People

Michiel Van Breugel

Associate Professor

 

Since the start of my PhD research, my research has focused on the recovery of forests and trees in human-modified landscapes. I have made important contributions to our current understanding of how fast tropical forests ecosystems recover during succession, how this varies at the landscape scale and what drives this variation. My work has further provided some of the earliest and, up to now, strongest evidence that both local and landscape-scale processes drive both temporal change and spatial heterogeneity during tropical forest succession. 

michiel.vanbreugel@yale-nus.edu.sg

Azlin Bin Sani

Field & Lab Manager
 

Azlin has spent over 10 years in conservation, leading various field studies associated with mangroves and tropical rainforests, locally and regionally. His passion for fieldwork has brought him to study trips to Indonesia, Brunei, and Malaysia on various invertebrate surveys with particular interests in spiders and stick insects.

Provided material

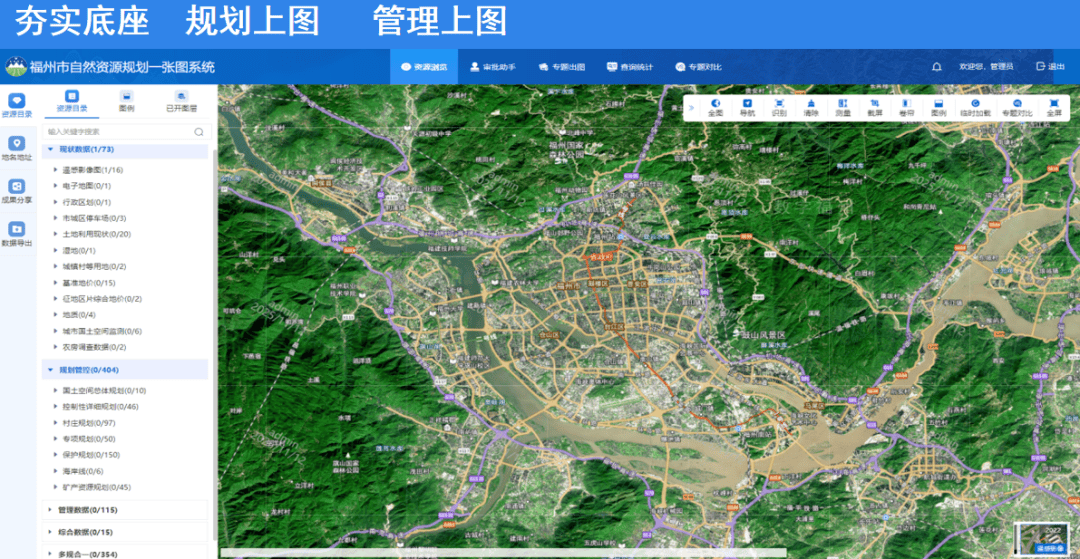Select the 识别 identify tool
This screenshot has height=559, width=1080.
779,107
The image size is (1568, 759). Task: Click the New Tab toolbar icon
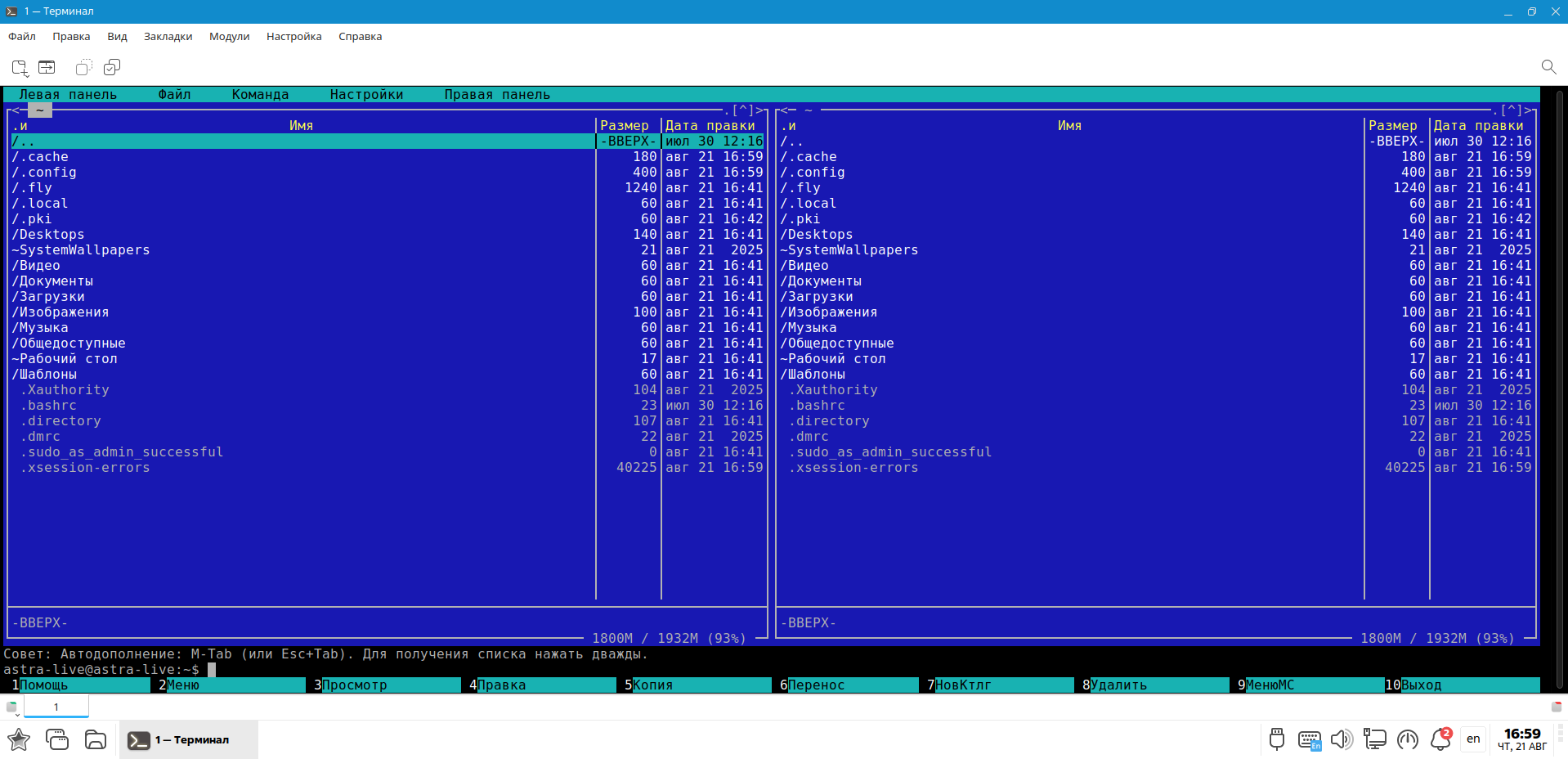coord(20,67)
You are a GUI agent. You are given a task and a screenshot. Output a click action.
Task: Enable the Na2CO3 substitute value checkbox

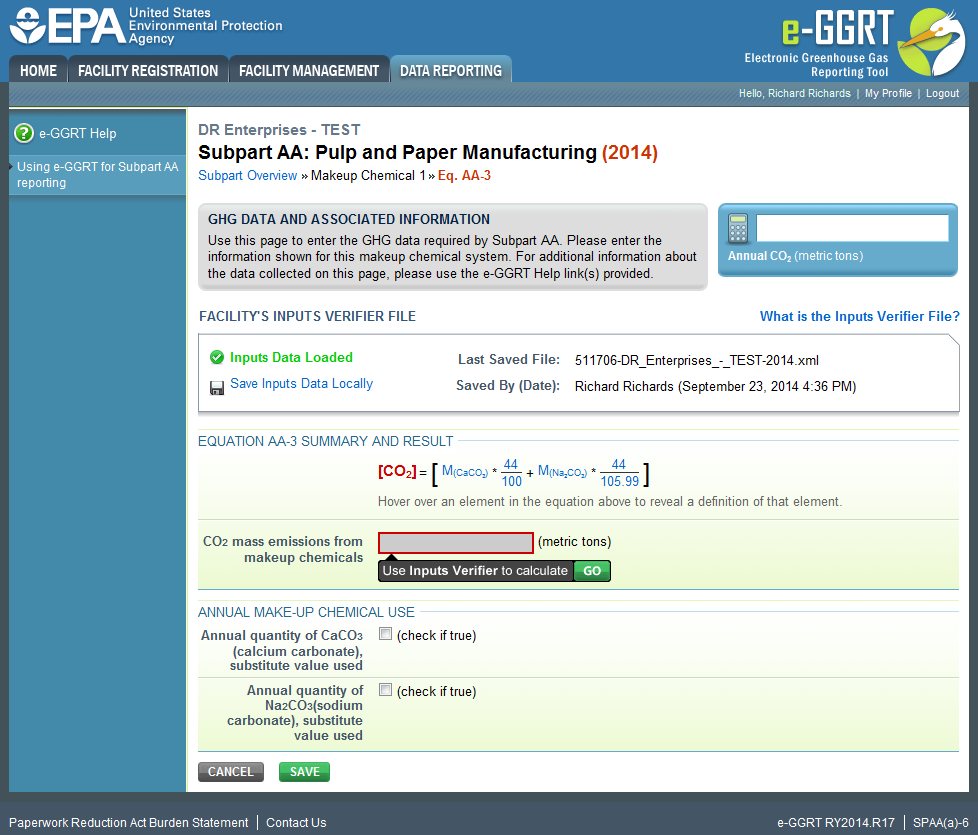click(385, 689)
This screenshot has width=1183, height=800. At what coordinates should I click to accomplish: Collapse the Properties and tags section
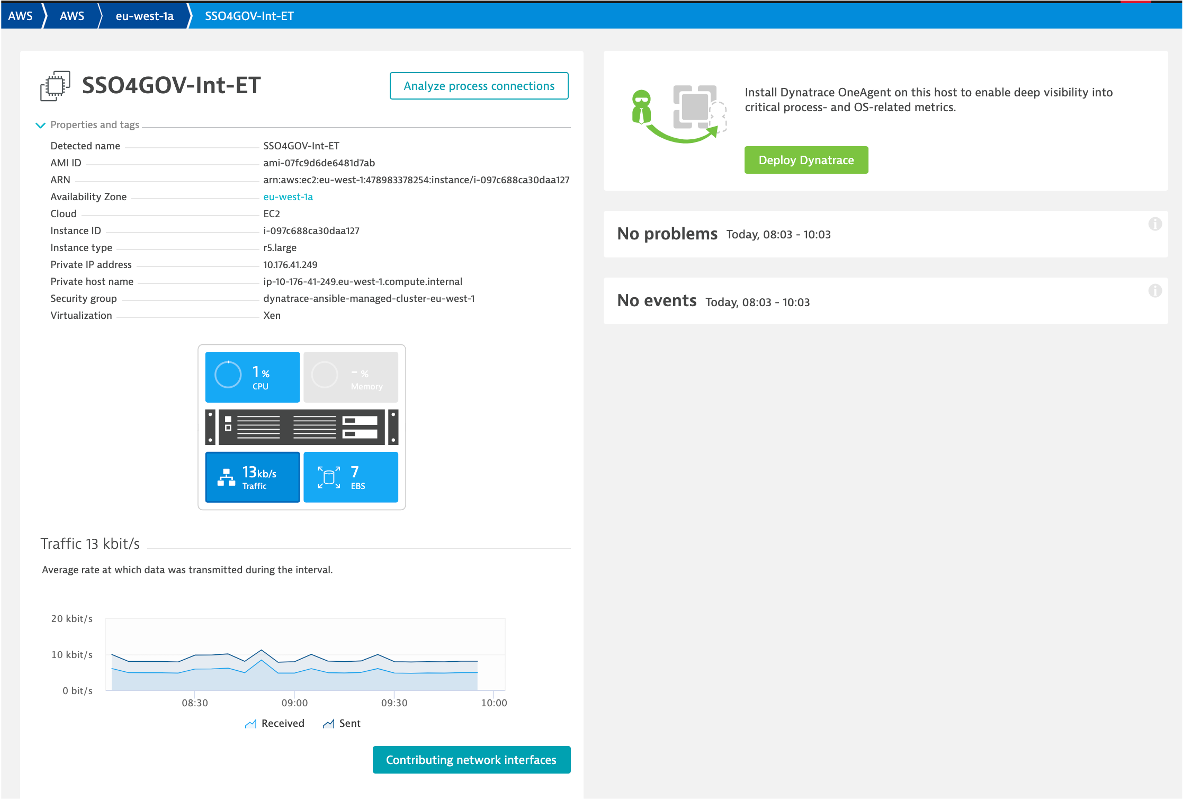click(x=41, y=125)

Tasks for this exercise
[a] Name the countries that the people page says Azlin's study trips have taken him to.
[b] Pick up the people page about Michiel Van Breugel and Azlin Bin Sani right after its last sentence and keep writing it.

List of answers
[a] Indonesia, Brunei, Malaysia

[b]
azlin@yale-nus.edu.sg

Devesh Singh

Post-Doctoral Fellow

 

Dr. Singh’s research interest lies in exploring the effect of environmental and biological factors on plant’s physiology. He has been using various techniques to gain deeper insight into physiological process such as plant-water relations, photosynthesis, and limitation of plant growth under climatic stress like drought and salinity.

devesh.singh@yale-nus.edu.sg

M. Elizabeth Rodriguez-Ronderos

PhD Candidate

 

Elizabeth is a tropical plant community ecologist with expertise in forest dynamics. She holds an M.Sc. from the University of Wisconsin where she worked with Dr. Stefan Schnitzer understanding the effects of lianas on tropical forest tree structure. She has experience in early successional and secondary Neotropical forests and has also worked in the tropical forests of Sabah (Danum Valley), where she collaborated on liana and tree surveys. Elizabeth now holds one of only 6 four-year Ph.D. scholarships offered by Yale-NUS College. Her dissertation focuses on understanding plant community assembly from the landscape scale in abandoned pastures and agricultural fields of Panama, in one of the largest chronosequence research sites.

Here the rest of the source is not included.